# Information provided:
** START **

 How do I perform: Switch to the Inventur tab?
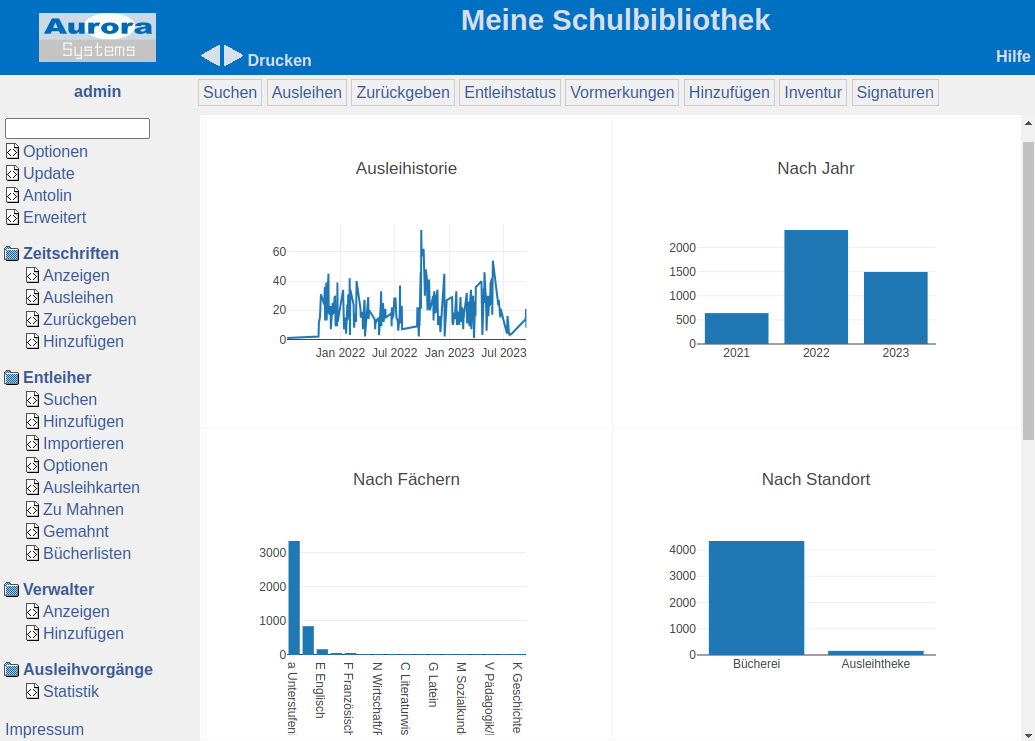[813, 93]
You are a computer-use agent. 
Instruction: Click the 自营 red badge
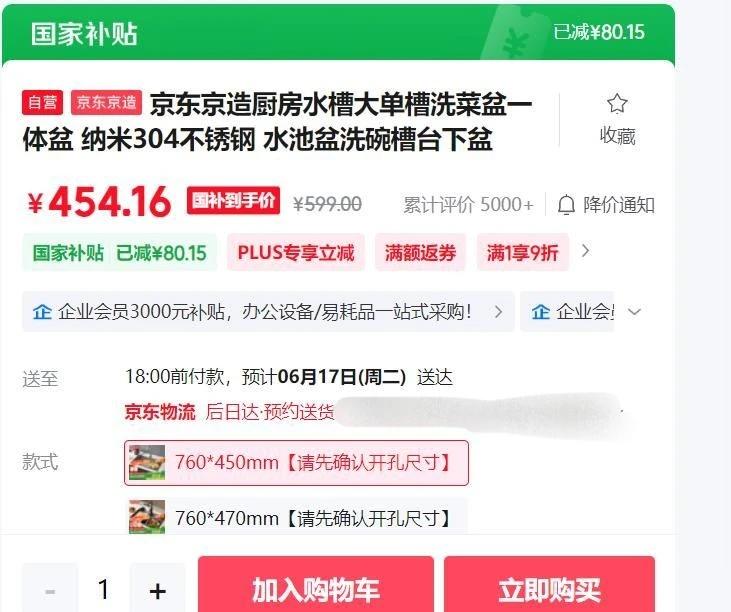[42, 102]
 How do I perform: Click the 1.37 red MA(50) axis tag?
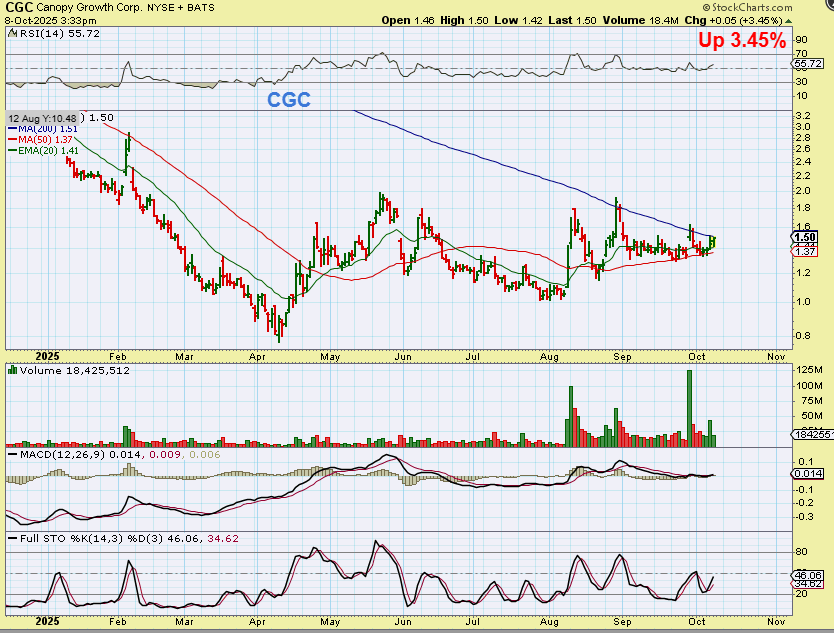[x=806, y=251]
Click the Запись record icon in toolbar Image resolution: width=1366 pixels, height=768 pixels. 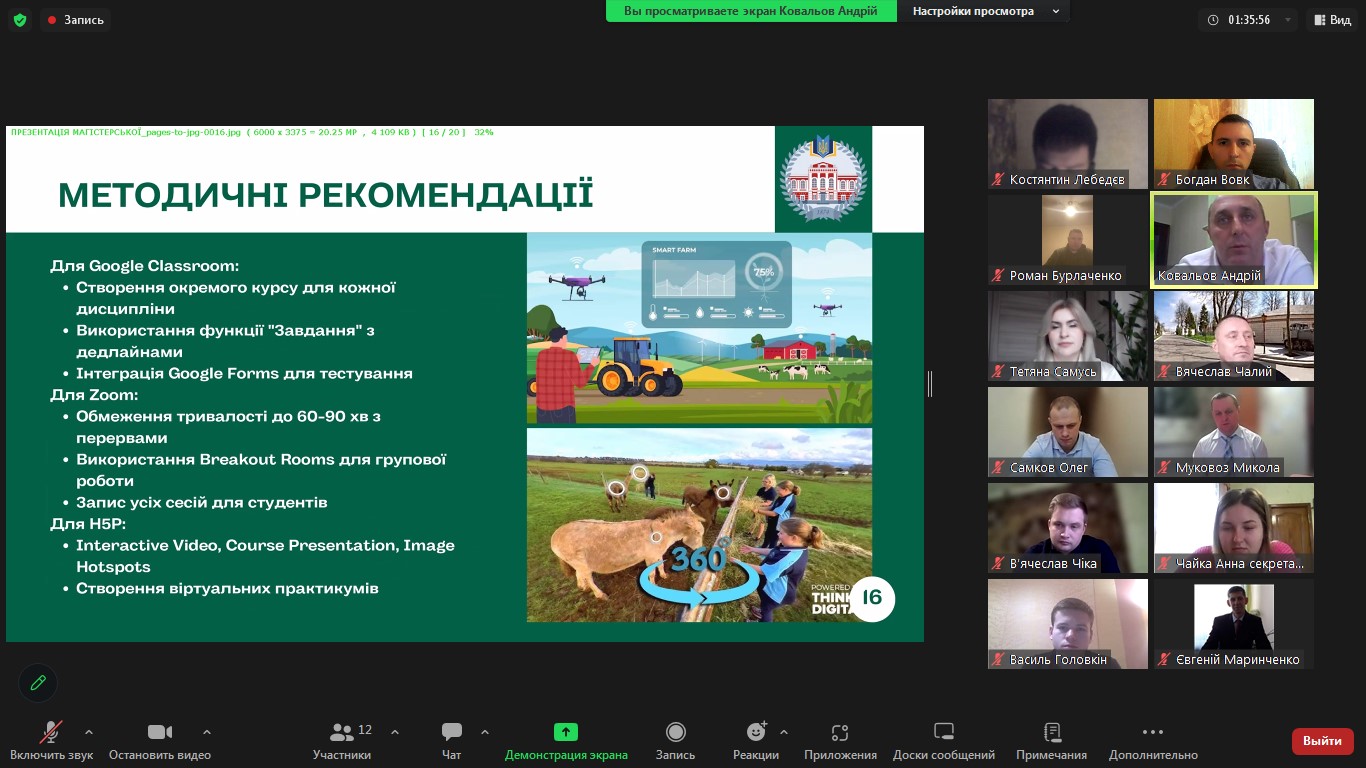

** END **

In the listing, switch "icon" to "button" and give the lines from the one containing "How do I perform: Click" through the end of the listing, both ends included, with nothing else changed. Leave the pictures out.

# Solution to this problem:
 How do I perform: Click the 1.37 red MA(50) axis tag?
[x=806, y=251]
Click the Запись record button in toolbar Image resolution: width=1366 pixels, height=768 pixels. 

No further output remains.